What you will do:
Which lines in the records below contain the word "search"? Pick out each of them and copy it.

Stored items from a collection:
========================================================================

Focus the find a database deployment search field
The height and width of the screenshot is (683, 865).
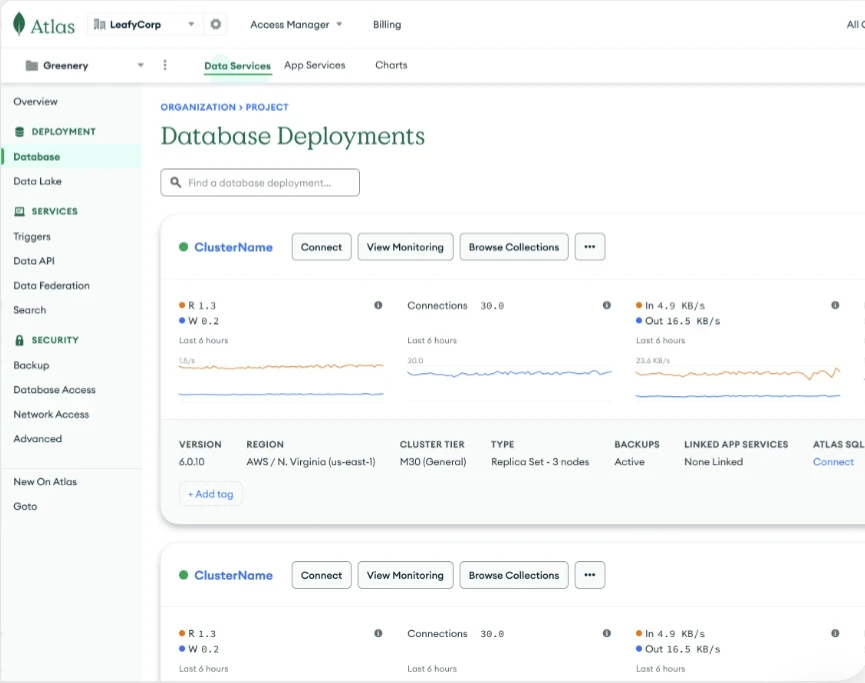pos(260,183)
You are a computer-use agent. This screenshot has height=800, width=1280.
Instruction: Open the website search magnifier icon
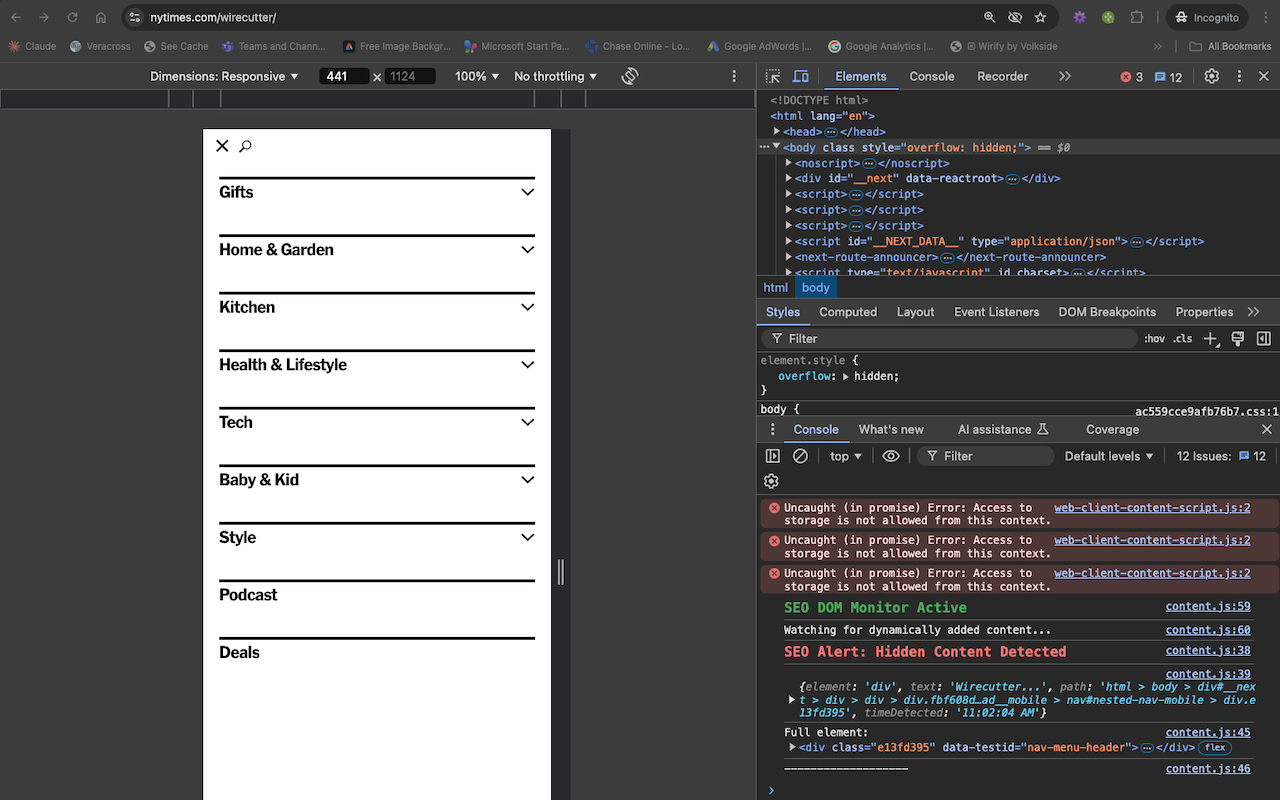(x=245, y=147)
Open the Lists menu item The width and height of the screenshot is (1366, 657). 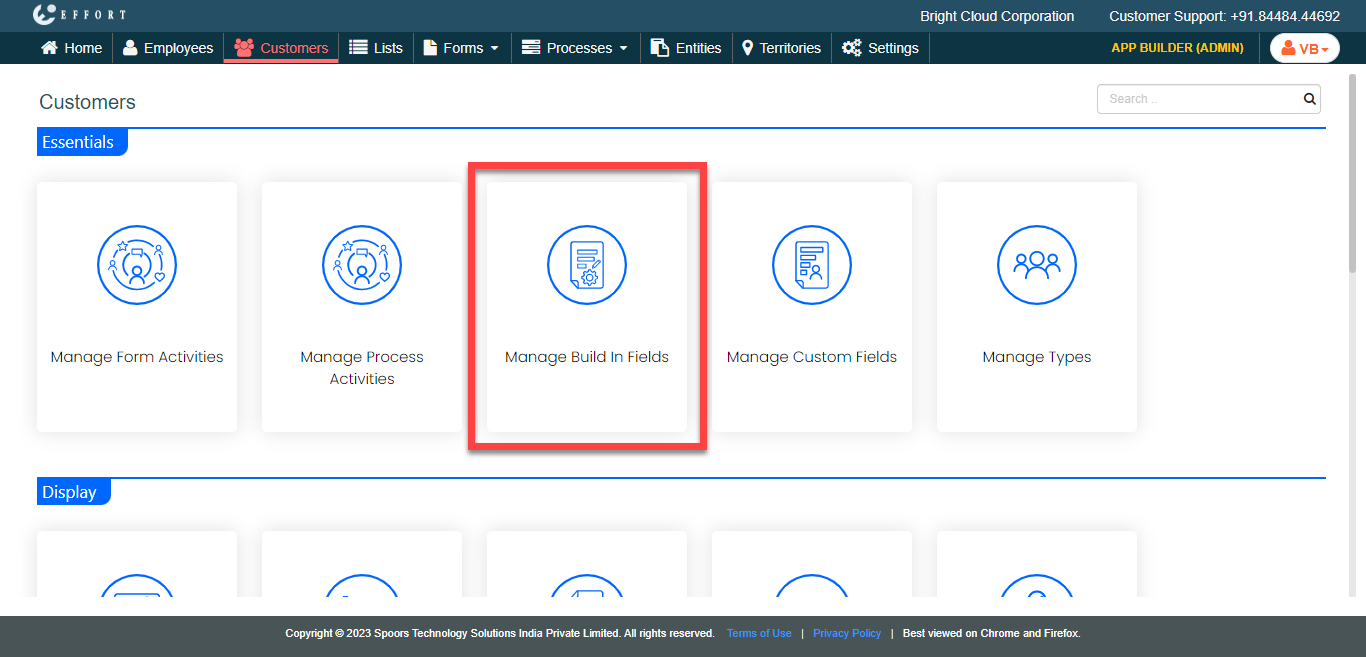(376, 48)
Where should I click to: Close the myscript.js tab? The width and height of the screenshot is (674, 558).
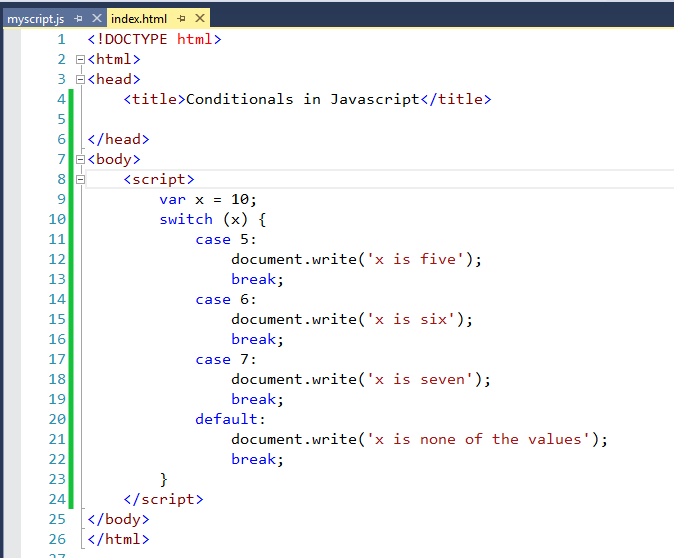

========================================================================

Full solution:
Focus the find a database deployment search field
Instruction: Open the website search magnifier icon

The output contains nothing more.